The Indian Rebellion of 1857 ended on November 1 1858, 160 years ago
Artist: Edward Armitage (1817- 1896)
Jon Wilson, ‘India Conquered: Britain's Raj and the Chaos of
Empire ‘, 2016:
“... After two weeks of sustained bombardment, Nana Sahib
offered safe passage to the British at Kanpur on 25 June, but the British men
were massacred as they boarded boats onto the Ganges two days later, probably
because the sepoys had become increasingly frightened about being attacked
themselves. On 15 July, 200 British women and children were shot and butchered
as a British army led by General Henry Havelock approached in an effort to
recapture Kanpur. It was this ‘Cawnpore massacre’ that defined the horror of
1857 for generations of Britons afterwards. ‘Remember Cawnpore!’ became the cry
during the war of reconquest. The massacres occurred at the lowest point of
British power. With the exception of a few besieged residencies and
cantonments, the East India Company’s authority had been extinguished from a
vast swathe of territory between Patna in the east and Patiala in the west.
Beyond that territory, British survival relied on embattled garrisons
surrounded by people happy to submit to a rebel regime.
These massacres show that 1857 was far more than a political
conflict for the insurgents. It was a struggle for survival. As historian
Faisal Devji argues, the rebels were concerned above all to protect the
distinctions that constituted Indian social life. At the core of Indians’ sense
of self in the eighteenth and early nineteenth centuries was their membership
of groups which distinguished them from their neighbours.

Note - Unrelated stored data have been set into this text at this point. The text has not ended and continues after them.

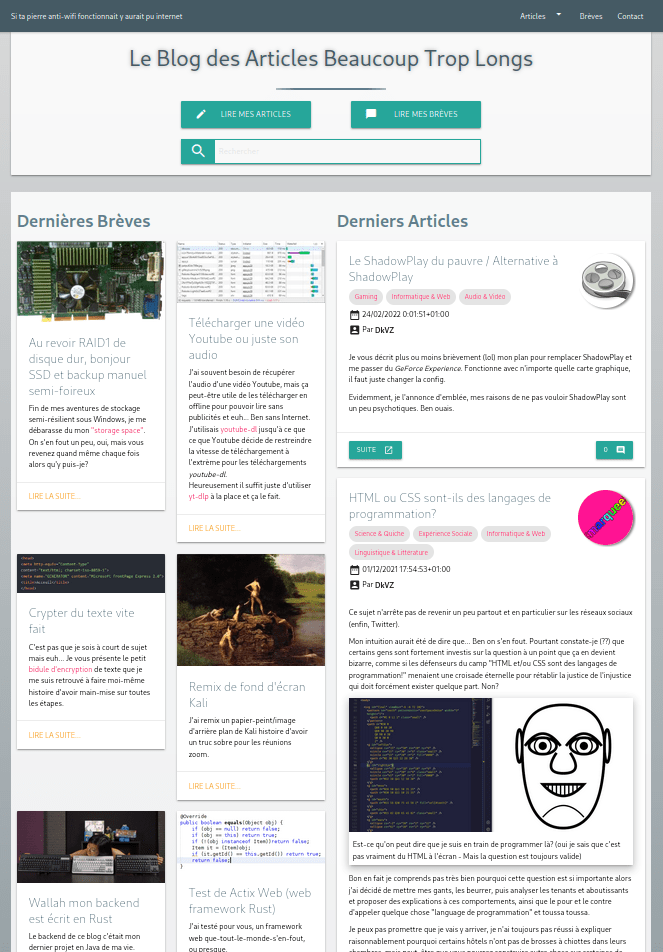Screen dimensions: 663x952
Task: Open the graphics card photo thumbnail
Action: [x=91, y=280]
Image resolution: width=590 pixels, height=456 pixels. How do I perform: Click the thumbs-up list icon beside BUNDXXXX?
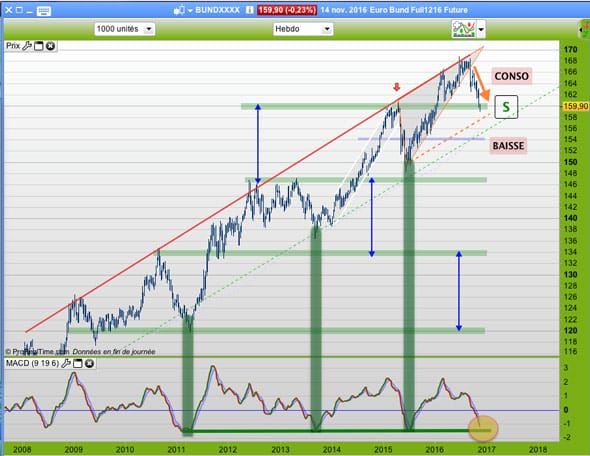[179, 10]
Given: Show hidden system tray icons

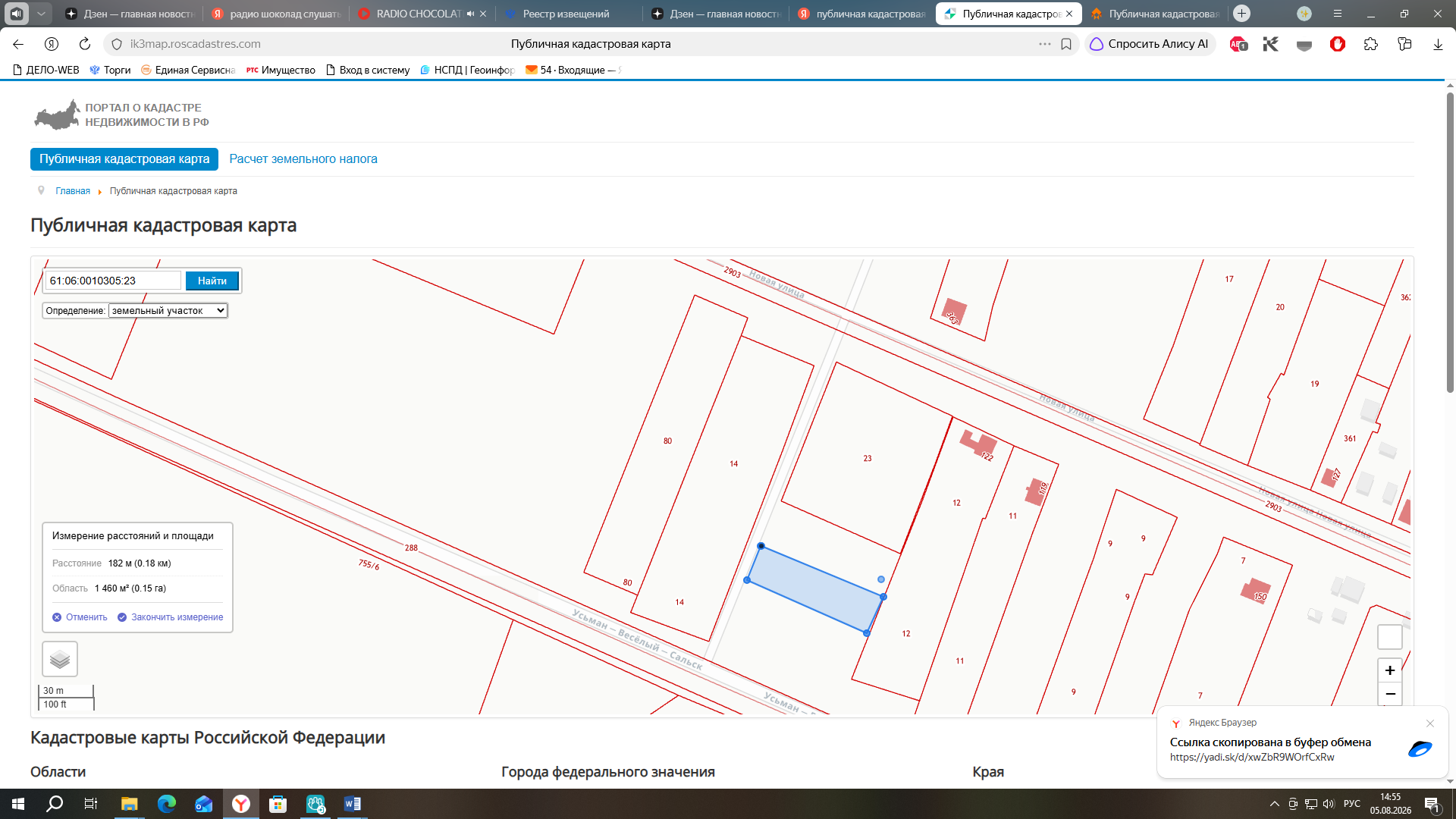Looking at the screenshot, I should click(x=1274, y=804).
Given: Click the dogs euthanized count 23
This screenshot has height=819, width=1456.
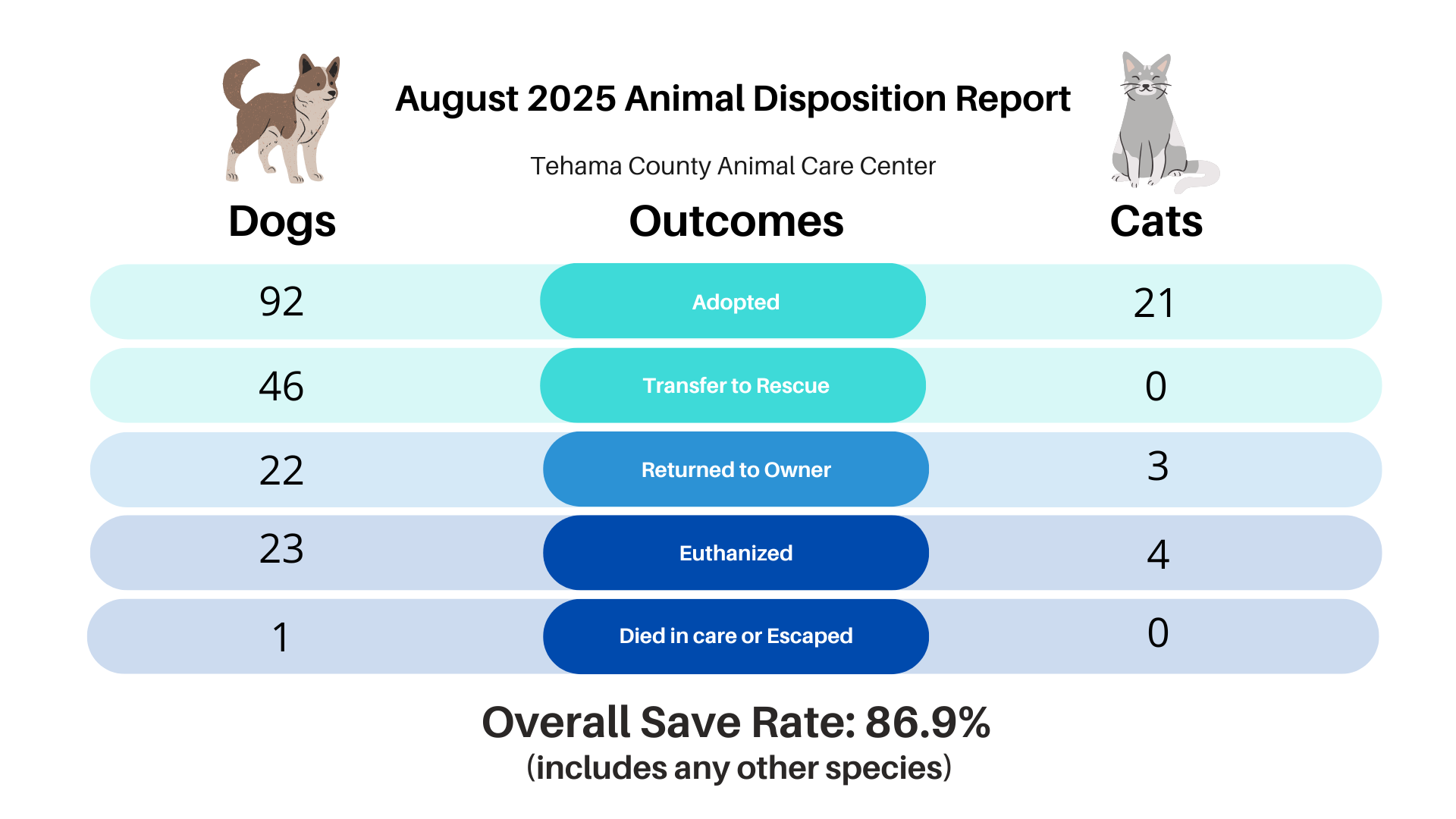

These groups were
defined in different ways, by caste, occupation, gender and geography. For many
of the rebels, though, religion provided a common denominator, a way to
articulate the sense an individual had of belonging to a particular way of life
they would fight to protect. Religious belonging depended on shared practices
rather than beliefs. Friendship across community divisions depended on respect
for different customs. Culinary habits were particularly important. North
Indian society held together because everyone respected that Brahmins refused
to eat food that was not cooked by other Brahmins, Hindus refused beef and
Muslims rejected pork. Forcing everyone to eat the same foodstuffs would
annihilate the distinctions that each individual’s status and honour relied on,
and in doing so erode the very fabric of Indian social life....
.... The great rebellion of 1857 created what historian
Francis Hutchins described as ‘an illusion of permanence’, an idea that British
power in India could withstand a challenge on any scale. For many Indians, it
killed off the idea that this strange, aloof regime was a temporary anomaly. It
forced serious thinking about how practically to cooperate, accommodate or
resist it. But one of its most important effects was on the psychology of the
British practitioners of empire in India. Eighteen fifty-seven was followed by
new efforts to justify the exercise of British power in the Indian
subcontinent, by the first serious efforts to seek legitimacy through
‘improvement’. Most of these efforts were directed at a British public,
particularly British parliamentarians, who wondered whether the attention,
lives and money of their compatriots should be spent governing a society that
so obviously did not want British rule. But for the cadre of imperial
bureaucrats themselves, many of whom came from families whose Indian careers stretched
back three or four generations, 1857 removed the need for any kind of
justification at all. For official families, the ‘mutiny’ was simply the most
extreme moment in the continual cycle of resistance and conquest, of
humiliation and then vindication, which governed Britain’s empire in India.
After 1858 British power was asserted, violently and permanently, not to
benefit Indians nor to pragmatically advance British interests, but to undo the
dishonour of 1857’s tragic defeat.”
Retribution, 1858....Britannia – personified as a
sword-wielding woman – slaying an insurgent tiger over the corpse of a mother and her child.